Siempre he sido muy imaginativo y fantasioso (eso, por fortuna o por desgracia, lo heredé de mi madre) y de niño mucho más, lo cual es natural. La imaginación y la fantasía pueden ser unas aliadas muy placenteras pero a veces pueden ser malas consejeras y darte algún que otro disgusto como me ocurrió cuando tenía diez años.
Debo reconocer aquí toda mi culpa pues, todavía no sé muy bien por qué, dejé que la imaginación cruzara ese límite tan peligroso que conduce a la mentira más insensata.
Un día, en el colegio, durante el recreo, un niño al que ni siquiera conocía, tuvo un accidente cuando jugaba al futbol. El balón fue a dar contra una ventana del primer piso del recinto que rodeaba el patio y, a pesar de estar protegida por una malla metálica ésta cedió al impacto y llegó a romper el cristal del ventanal de forma que uno de los pedazos de cristal, de gran tamaño, hirió al chaval en la cabeza.
A los gritos de sus compañeros de juego, alumnos y profesores corrieron a socorrerle y a través de la masa humana que rodeaba al herido vi cómo la sangre cubría su cabello y su cara y cómo, acto seguido, se lo llevaban en volandas a la enfermería.
Pasada la conmoción general, supimos que al chico en cuestión le habían curado la herida, le habían puesto unos puntos de sutura, se lo habían llevado a casa y que, a pesar del susto, se encontraba perfectamente. La noticia tranquilizó a todo el mundo pero a mí toda aquella escena me impresionó hasta tal punto que necesitaba contárselo con todo lujo de detalles a quien quisiera escucharme. Y mi auditorio elegido fue mi madre y mi abuela, las únicas personas que estaban en casa cuando volví del colegio.
En un principio, mi intención era contar lo acontecido de una forma veraz pero como no había tenido la oportunidad de saber con exactitud cómo se había desarrollado todo de principio a fin, me sentí obligado a “adornarlo” con unos detalles por aquí y otros por allá gracias a mi innato don de inspiración. Así, lo que debía haber sido un relato de un accidente escolar sin importancia, por muy aparatoso que fuese, acabó convirtiéndose en una tragedia y esa tragedia se volvió contra mí.
-Mamá, mamá, hoy en el colegio ha pasado una cosa muy gorda –dije al irrumpir en el comedor que era a la vez nuestra sala de estar.
-¿Qué ocurre, hijo? –preguntó a la vez que mi abuela se asomaba desde la cocina.
-Pues que un niño ha tenido un accidente cuando jugaba al futbol durante el recreo –hasta aquí todo se desarrollaba con normalidad y sin desviarme un ápice de la verdad.

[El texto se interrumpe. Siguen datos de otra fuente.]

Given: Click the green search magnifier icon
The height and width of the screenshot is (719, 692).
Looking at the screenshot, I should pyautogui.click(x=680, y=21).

-¿Pero qué tipo de accidente le puede pasar a un niño que juega al futbol en el patio y que sea tan grave? –En este punto los ojos de ambas ya mostraban interés, alarma y ni siquiera pestañeaban a la espera de hechos más concretos que, a mi entender, justificaran mi excitación y, claro está, no podía defraudarlas.
-Pues que ha chutado el balón tan fuerte que ha roto los cristales de un ventanal del primer piso y estos le han caído encima y le han hecho un corte muy grande en la cabeza y varios cortes en la cara, con tanta sangre que se lo han llevado a un dispensario –aquí yo ya empezaba a improvisar pero el asunto seguía bajo control.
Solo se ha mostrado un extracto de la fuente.